The cover boasts “Companion to All Six Seasons” which could be a bane or boon to the reader depending on if they abhor spoilers or not. They are a middlin’ amount. Much less than you would find in a Google search on the subject or happen across on Twitter—and no information on the finale episode which will air in the UK on Christmas day and in the US in March 2106. Notwithstanding the distractions, we are cleverly guided through Downton Abbey – A Celebration by visiting the rooms of the abbey arranged by sections and chapters. Beginning upstairs through the Great Hall, drawing room, dining room, library, and family bedrooms to “Behind the Green Baize Curtain” downstairs to the Servants Hall, the kitchen and servants attic where they sleep. This physical approach of touring the rooms seems very fitting; each described and placed in a historical and social context while we revisit key scenes played out there with the characters. Who could forget the Dowager Countess Grantham asking “What is a weekend?” in the dining room during season one, Matthew Crawley proposing to Lady Mary on the steps of the entrance in season two or when Anna is arrested in the Servants Hall and taken to jail in season five? Each, a riveting moment in the drama that bonds us to the characters and the home in which they live.
Moving outside of the great manor house the book also encompasses the entire Downton estate including the grounds, farm, cottages, Dower House and the village to “Beyond the Boundaries” to London, Yorkshire and Scotland—covering many (if not all) locations visited by the Crawley family and their friends during the series. Filled with hundreds of full-color photographs, several cast interviews, pertinent quotes from the screenplay and an introduction by the Great Man himself, Julian Fellowes, readers will find the helpful episode guide an invaluable aid to refresh their memories on the who, what, when and where, and help them win at Downton Abbey Trivial Pursuit when it is created. And, you know it will be.
Ms. Fellowes’ writing is fluid and engaging. With so many facts to convey, nonfiction writing can be a challenge. You can feel her passion for the subject with the detail and energy that she brings to the text.

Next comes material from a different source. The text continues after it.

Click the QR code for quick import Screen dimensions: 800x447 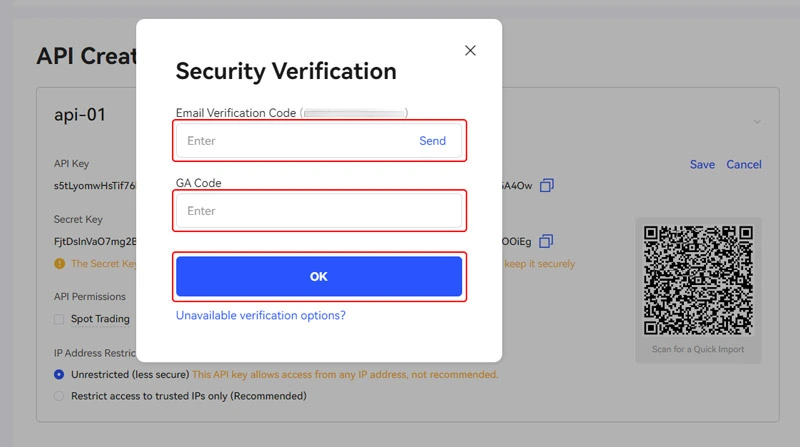click(x=698, y=280)
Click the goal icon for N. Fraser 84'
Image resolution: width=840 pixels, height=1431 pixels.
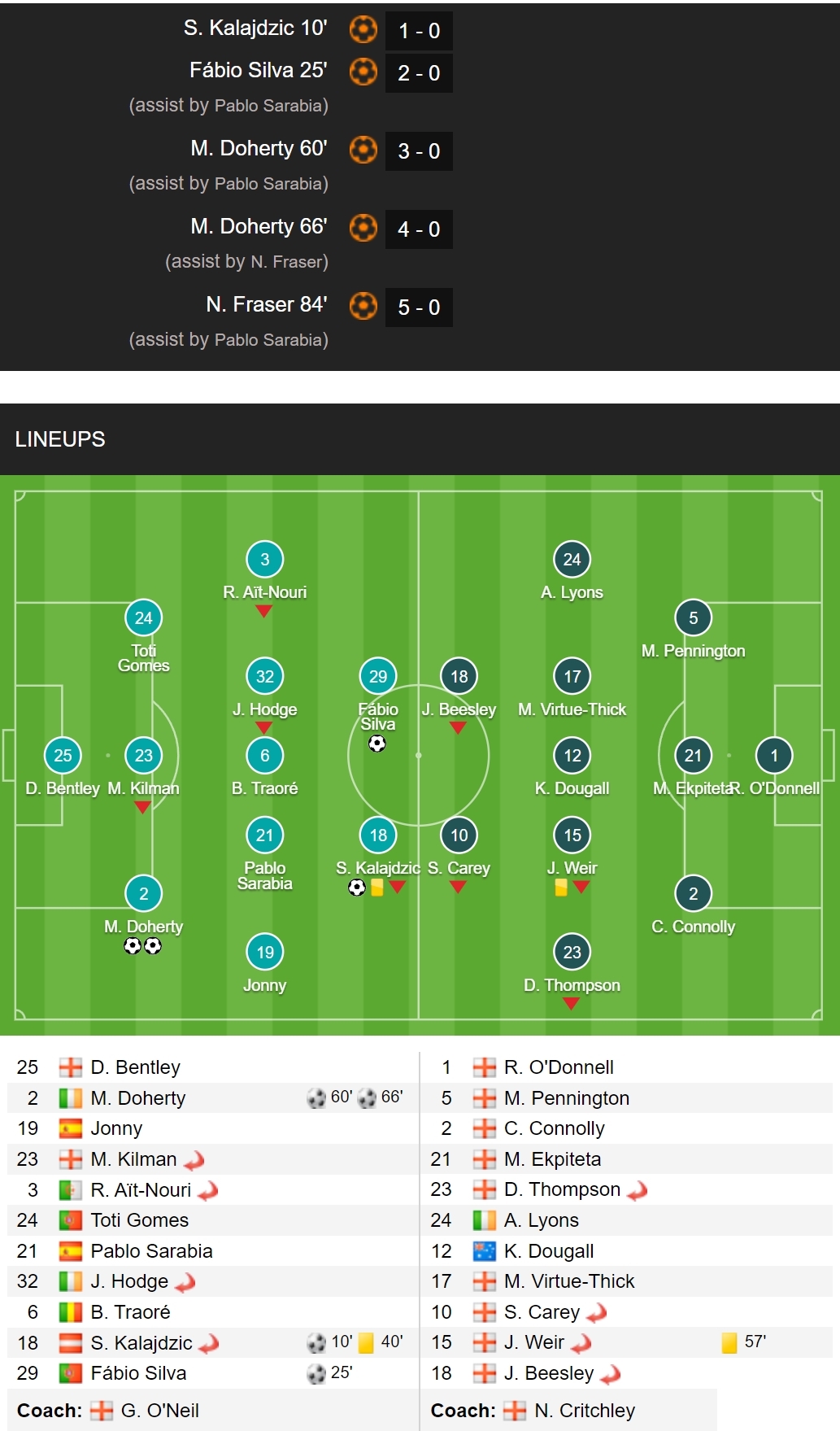tap(363, 306)
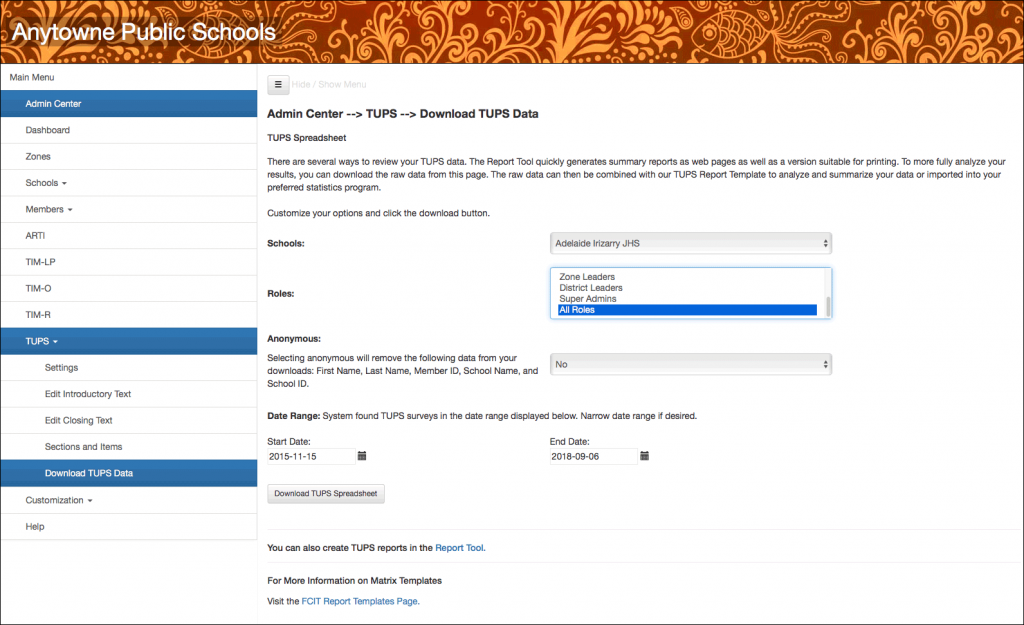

“On rare occasions, others have been lent the rooms for their own privacy, too. Fortunately, only Mrs. Hughes knows there’s a grating in the wall that means any conversation in here can be eavesdropped on – something that she found came in handy when Vera Bates arrived to threaten her husband. Mrs. Hughes offered the room for them to talk in – and through the grating she heard Vera tell Bates she will go to the papers with the story about the Turk* dying in Lady Mary’s bed, and that Anna will feature in the story as the woman who helped to move the corpse.” (128) in the section on Mrs. Hughes’s Sitting Room
*The Turk mentioned in this quote is Kemal Pamuk, a handsome Turkish diplomat who expired in Lady Mary Crawley’s bed, requiring Countess Grantham, Lady Mary and Anna the maid (Bates’ girlfriend) to carry the body in secrecy back to his room. Any true Downtonite knows that Mrs. Hughes would never permit anyone on the staff, or upstairs, to be Pamuked by anyone, so Vera is toast!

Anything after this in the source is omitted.